Perhaps an area where the IOM report does not go far enough is to make specific recommendations about providing access and support for treatment of infected individuals via Medicare and other third-party payors. The report recommends referral for medical management without specific recommendations for provision of access to treatment. The AASLD believes that, given the availability of effective therapies, it is vitally important to treat appropriate populations of infected individuals. The achievement of a sustained virologic response to anti–hepatitis C virus therapy and viral suppression in those with active hepatitis B has already been shown to diminish the risks of disease progression. By treating the disease earlier in its course, it is likely that the social, medical, and economic burden of advanced liver disease and drain on the pool of organs available for liver transplantation will be alleviated. The AASLD supports and will advocate for the appropriate studies to be performed by federal agencies to validate this possibility and provide an evidence-based rationale for early detection and treatment of chronic viral hepatitis. The ability to provide access to effective treatment by the Ryan White Act made a great impact on the burden of human immunodeficiency virus. It is now time for similar legislation to help the millions with viral hepatitis.
A key factor that will determine the success of any initiative to control the burden of chronic viral hepatitis is the availability of an adequately trained workforce. Traditionally, the educational and training programs related to viral hepatitis have focused on gastroenterologists and hepatologists, who often practice in a tertiary care setting. Chronic viral hepatitis is largely present in the general population who do not normally see such physicians. It is therefore a national imperative to train additional classes of hepatologists and other health care providers who focus on community-based efforts to prevent, detect, and treat chronic liver disease including viral hepatitis.

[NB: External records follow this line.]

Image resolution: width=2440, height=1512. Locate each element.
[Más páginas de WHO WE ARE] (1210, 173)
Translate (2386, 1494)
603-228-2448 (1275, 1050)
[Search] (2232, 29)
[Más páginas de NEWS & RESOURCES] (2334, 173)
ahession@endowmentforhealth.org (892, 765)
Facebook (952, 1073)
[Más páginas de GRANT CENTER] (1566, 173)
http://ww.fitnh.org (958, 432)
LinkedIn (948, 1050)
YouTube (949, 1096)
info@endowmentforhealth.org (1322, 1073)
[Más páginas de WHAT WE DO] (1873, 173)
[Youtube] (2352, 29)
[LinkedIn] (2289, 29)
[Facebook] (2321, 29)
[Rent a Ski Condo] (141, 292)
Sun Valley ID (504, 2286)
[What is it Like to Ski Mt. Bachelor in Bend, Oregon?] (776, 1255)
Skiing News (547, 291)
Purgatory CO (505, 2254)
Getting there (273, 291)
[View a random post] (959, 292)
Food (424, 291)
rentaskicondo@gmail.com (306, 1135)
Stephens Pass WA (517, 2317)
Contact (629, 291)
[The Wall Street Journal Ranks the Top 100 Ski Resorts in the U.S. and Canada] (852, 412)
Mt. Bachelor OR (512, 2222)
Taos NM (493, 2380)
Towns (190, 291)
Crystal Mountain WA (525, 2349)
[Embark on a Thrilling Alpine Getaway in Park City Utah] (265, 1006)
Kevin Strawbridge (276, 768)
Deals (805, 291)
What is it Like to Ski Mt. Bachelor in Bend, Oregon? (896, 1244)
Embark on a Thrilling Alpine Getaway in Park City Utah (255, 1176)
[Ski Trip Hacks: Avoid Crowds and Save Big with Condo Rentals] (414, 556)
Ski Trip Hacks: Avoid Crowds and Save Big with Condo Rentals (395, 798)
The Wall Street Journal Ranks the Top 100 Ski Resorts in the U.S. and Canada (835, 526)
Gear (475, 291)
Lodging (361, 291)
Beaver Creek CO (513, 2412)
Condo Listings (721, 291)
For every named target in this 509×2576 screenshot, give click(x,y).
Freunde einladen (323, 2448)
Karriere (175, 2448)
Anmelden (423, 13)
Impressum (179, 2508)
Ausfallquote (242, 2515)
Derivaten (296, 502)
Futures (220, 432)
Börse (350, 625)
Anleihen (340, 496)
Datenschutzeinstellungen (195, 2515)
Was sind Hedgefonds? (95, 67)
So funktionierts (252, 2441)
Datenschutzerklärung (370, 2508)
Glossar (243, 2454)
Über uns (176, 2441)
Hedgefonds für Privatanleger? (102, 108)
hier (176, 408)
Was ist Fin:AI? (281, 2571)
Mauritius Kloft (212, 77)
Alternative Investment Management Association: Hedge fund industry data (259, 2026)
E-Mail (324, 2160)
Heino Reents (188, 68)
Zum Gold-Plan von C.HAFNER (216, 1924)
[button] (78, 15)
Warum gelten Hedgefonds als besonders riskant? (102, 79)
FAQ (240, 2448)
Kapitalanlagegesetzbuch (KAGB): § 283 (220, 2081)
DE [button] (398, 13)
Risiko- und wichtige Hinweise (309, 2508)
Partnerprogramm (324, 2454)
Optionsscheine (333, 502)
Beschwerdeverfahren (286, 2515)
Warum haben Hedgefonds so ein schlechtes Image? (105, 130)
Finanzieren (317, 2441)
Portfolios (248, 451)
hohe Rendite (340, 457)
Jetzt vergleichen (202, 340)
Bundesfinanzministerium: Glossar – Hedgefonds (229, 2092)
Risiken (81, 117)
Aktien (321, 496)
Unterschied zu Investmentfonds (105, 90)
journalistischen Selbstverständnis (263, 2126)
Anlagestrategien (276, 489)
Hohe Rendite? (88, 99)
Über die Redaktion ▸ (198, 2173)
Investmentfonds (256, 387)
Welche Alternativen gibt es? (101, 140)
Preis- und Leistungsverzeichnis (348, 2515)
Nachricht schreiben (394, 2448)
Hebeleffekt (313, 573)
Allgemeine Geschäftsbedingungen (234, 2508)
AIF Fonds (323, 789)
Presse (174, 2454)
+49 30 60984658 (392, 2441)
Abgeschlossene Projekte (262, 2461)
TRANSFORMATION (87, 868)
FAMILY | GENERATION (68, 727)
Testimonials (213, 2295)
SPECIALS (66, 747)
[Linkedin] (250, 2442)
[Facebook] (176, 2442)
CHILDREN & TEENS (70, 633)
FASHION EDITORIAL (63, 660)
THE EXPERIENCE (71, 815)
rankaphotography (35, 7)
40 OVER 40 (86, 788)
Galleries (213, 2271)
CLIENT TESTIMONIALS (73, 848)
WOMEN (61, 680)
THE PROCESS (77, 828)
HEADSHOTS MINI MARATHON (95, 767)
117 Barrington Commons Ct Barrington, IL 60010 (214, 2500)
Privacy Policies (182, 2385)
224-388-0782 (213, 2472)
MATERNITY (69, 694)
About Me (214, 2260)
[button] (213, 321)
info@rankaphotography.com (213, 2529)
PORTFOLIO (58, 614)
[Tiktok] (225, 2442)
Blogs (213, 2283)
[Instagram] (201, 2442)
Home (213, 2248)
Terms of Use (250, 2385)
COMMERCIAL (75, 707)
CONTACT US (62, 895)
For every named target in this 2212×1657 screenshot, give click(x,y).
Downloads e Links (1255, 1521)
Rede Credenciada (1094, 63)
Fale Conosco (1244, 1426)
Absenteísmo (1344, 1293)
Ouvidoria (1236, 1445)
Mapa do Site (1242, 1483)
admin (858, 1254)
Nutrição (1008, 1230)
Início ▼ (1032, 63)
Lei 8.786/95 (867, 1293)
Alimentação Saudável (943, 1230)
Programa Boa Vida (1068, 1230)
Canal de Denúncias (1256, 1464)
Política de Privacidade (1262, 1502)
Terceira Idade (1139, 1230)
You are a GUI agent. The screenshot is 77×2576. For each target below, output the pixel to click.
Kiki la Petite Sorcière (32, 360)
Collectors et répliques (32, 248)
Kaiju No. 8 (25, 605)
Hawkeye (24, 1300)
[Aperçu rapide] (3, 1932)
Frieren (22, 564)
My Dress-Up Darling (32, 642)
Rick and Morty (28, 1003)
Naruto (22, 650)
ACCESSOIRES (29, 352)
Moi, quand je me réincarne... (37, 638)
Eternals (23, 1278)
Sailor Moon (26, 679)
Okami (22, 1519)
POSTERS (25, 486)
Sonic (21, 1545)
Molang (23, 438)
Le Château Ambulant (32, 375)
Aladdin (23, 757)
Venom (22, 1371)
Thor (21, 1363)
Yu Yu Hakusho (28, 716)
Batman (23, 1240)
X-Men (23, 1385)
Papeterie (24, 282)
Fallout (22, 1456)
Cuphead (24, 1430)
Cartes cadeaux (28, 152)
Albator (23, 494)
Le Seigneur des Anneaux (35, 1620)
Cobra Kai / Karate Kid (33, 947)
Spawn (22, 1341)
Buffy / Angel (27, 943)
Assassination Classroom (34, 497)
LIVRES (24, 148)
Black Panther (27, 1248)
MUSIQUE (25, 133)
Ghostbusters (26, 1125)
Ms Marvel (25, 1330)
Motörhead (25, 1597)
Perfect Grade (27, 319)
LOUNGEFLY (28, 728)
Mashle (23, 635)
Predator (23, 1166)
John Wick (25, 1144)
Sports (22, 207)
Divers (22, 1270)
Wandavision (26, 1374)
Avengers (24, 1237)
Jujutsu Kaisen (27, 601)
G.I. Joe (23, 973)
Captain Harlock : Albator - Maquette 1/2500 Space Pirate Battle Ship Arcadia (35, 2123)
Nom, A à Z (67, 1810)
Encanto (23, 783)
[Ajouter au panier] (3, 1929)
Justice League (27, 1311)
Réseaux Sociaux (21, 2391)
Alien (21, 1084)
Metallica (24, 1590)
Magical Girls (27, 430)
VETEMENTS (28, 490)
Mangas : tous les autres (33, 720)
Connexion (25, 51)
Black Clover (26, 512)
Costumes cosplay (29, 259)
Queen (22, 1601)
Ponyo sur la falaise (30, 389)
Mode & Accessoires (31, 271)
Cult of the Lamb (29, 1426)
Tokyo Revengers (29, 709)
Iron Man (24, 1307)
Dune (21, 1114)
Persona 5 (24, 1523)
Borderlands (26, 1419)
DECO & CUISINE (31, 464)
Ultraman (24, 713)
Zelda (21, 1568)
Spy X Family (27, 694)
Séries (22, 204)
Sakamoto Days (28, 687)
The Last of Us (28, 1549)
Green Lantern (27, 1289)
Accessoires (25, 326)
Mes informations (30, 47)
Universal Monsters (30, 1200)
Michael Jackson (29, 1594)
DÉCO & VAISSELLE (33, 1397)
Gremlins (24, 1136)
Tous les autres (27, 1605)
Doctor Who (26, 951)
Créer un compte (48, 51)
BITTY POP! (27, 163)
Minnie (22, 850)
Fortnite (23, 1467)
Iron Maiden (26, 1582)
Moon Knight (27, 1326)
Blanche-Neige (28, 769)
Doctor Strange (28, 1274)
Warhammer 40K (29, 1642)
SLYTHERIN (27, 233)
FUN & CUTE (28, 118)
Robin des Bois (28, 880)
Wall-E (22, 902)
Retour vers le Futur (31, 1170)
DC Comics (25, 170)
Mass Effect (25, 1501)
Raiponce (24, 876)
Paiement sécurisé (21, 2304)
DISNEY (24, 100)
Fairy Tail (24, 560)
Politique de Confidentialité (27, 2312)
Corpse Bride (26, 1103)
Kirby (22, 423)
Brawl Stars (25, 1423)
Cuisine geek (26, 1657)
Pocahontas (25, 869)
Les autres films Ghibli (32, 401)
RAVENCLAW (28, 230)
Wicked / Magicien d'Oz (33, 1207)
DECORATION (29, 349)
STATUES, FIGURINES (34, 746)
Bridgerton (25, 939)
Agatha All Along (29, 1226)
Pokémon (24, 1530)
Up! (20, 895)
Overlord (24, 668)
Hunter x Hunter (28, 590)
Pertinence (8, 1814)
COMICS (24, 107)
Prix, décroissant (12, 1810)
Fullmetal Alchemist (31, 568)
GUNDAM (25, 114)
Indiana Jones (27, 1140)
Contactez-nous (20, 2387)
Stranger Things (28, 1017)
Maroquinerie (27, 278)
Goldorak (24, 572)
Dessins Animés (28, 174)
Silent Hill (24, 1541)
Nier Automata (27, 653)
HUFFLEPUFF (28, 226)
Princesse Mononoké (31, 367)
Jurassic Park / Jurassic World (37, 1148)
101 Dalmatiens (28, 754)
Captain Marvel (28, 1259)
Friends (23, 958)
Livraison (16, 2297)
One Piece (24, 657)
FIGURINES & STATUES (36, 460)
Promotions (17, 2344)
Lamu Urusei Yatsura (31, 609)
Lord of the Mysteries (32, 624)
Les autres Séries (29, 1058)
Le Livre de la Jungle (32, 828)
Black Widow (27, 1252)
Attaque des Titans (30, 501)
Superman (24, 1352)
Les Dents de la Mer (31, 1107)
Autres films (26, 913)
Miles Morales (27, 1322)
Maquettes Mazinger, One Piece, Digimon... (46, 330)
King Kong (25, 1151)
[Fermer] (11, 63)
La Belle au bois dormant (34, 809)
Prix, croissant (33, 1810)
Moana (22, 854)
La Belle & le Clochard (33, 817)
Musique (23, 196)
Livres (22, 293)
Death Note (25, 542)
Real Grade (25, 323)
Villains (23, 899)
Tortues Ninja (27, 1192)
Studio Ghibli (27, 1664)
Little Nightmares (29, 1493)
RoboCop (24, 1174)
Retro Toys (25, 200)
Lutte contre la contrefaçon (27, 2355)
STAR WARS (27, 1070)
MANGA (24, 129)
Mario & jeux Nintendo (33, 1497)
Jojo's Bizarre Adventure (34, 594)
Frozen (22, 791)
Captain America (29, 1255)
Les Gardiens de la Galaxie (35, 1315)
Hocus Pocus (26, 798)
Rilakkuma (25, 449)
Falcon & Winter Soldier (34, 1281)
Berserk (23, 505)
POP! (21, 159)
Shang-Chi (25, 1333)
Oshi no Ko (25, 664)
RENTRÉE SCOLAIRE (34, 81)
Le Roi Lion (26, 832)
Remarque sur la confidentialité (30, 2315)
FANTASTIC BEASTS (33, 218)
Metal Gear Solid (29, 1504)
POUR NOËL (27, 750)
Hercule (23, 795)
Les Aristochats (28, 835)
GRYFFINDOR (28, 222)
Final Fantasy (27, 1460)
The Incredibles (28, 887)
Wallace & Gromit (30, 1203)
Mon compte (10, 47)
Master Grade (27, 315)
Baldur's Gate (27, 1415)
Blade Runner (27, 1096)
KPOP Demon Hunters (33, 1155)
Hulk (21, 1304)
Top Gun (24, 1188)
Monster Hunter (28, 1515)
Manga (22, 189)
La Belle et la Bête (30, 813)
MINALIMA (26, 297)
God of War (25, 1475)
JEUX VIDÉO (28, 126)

These will require restructuring of training in liver diseases across many specialties and nonphysician health care providers. The AASLD will use its committee structure to begin to develop an approach and work with sister societies and the American Board of Internal Medicine, family practices, etc., to actualize this recommendation of the IOM.
Finally, as noted by the IOM report, hepatitis B and C remain important causes of preventable death worldwide. The implications of the IOM report are therefore global and are likely to be helpful to the WHO as they respond to a proposed global resolution on viral hepatitis prevention and control at the 63rd World Health Assembly. We hope that by the synergistic activities of the federal agencies such as the CDC, NIH etc and other stakeholders such as the AASLD and WHO, we will map out the way towards global prevention and control of chronic viral hepatitis.